I have found some interesting ways to find sites that scrape your content (and stop scraping), and then republish it as their own.
- Include links to your own site inside the post, thus when they republish the content you end up with a link back from their site to your content, which is funny. Watch your comments for these links and then I then usually leave a friendly comment about how if they keeps stealing my content I’ll come over and pound sand up their tuchoses, or something friendly like that. What is even funnier is sometimes they scrape Carnivals as well, so I end up with more links from these “Cloned Carnivals” as well.
- Insert your own advertising inside of your RSS feed, most of these sites are automated, so they will then including the advertising in their feed as well, so you end up advertising your own site on their site.
- Search for posts you have done in the past and see if there are the exact same posts elsewhere on BING or GOOGLE, that seems obvious, but you would be surprised how many of my own articles appear before their cloned post on my site!
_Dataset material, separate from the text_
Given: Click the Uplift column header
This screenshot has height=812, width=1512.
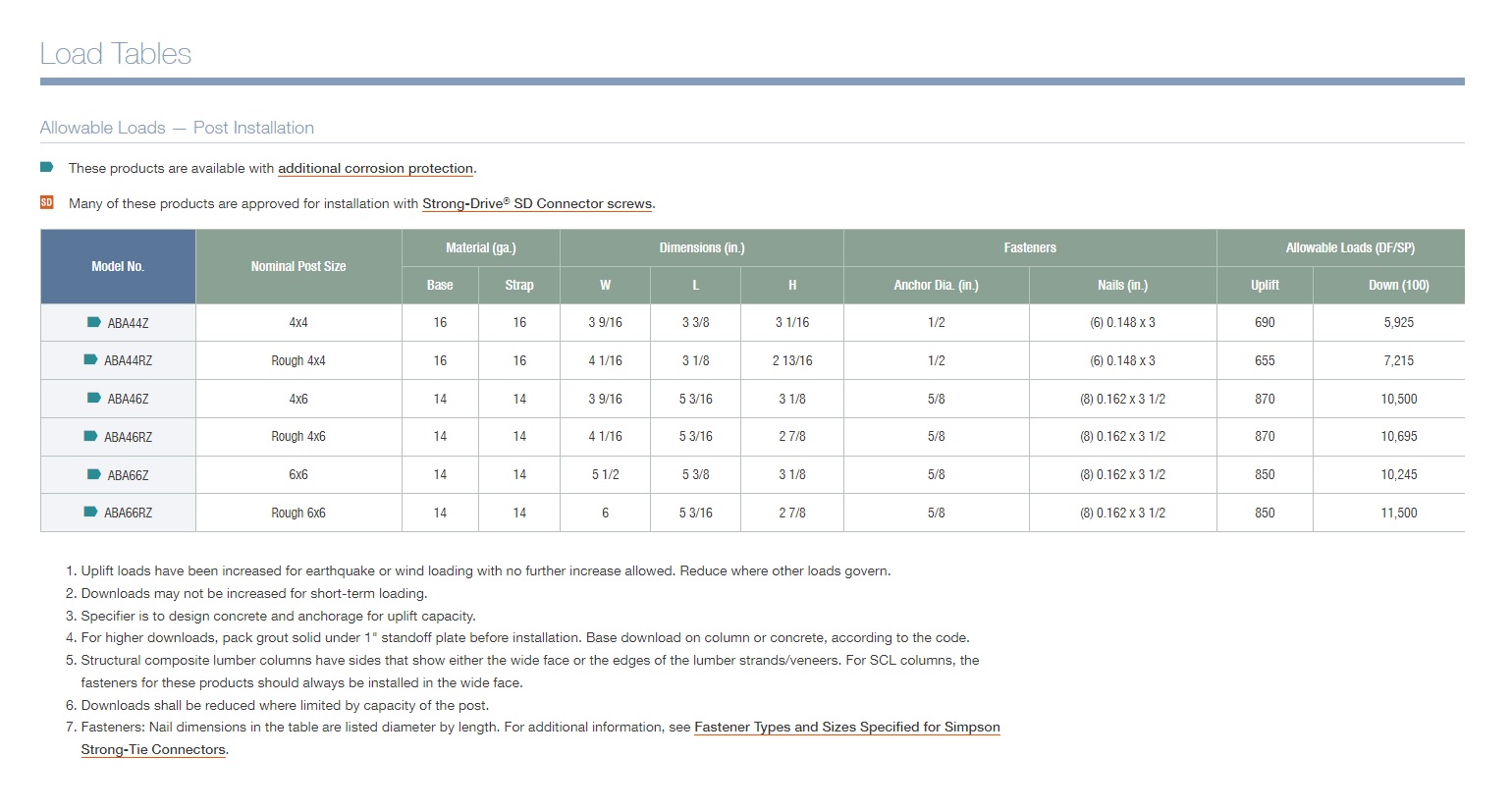Looking at the screenshot, I should point(1265,285).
Very annoying.
- Include header HTML comments and other tags like that, it makes your content that much easier to find. Most of my own posts have a copyright marking on the top pointing out who really owns the content. If the scraper doesn’t notice, it’s easy to find your cloned content this way as well.
- Run tools like Wordfence and other tools to see what “bots” are invading your site. The ability to block by country might slow some scrapers down as well.